Source records:
★ ★ ★ ★ ★

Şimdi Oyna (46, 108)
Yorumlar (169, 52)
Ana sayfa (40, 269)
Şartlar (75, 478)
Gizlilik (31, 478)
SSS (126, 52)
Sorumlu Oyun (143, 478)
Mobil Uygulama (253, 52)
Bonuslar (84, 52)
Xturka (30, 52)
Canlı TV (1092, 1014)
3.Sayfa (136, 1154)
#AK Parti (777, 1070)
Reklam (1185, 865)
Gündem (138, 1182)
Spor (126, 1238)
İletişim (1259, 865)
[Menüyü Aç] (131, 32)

★ ★ ★ ★ ★

_Assignment_: The data are to be transcribed in full, exactly as given.

_Reply to the exercise_:
Şimdi Oyna (46, 108)
Yorumlar (169, 52)
Ana sayfa (40, 269)
Şartlar (75, 478)
Gizlilik (31, 478)
SSS (126, 52)
Sorumlu Oyun (143, 478)
Mobil Uygulama (253, 52)
Bonuslar (84, 52)
Xturka (30, 52)
Canlı TV (1092, 1014)
3.Sayfa (136, 1154)
#AK Parti (777, 1070)
Reklam (1185, 865)
Gündem (138, 1182)
Spor (126, 1238)
İletişim (1259, 865)
[Menüyü Aç] (131, 32)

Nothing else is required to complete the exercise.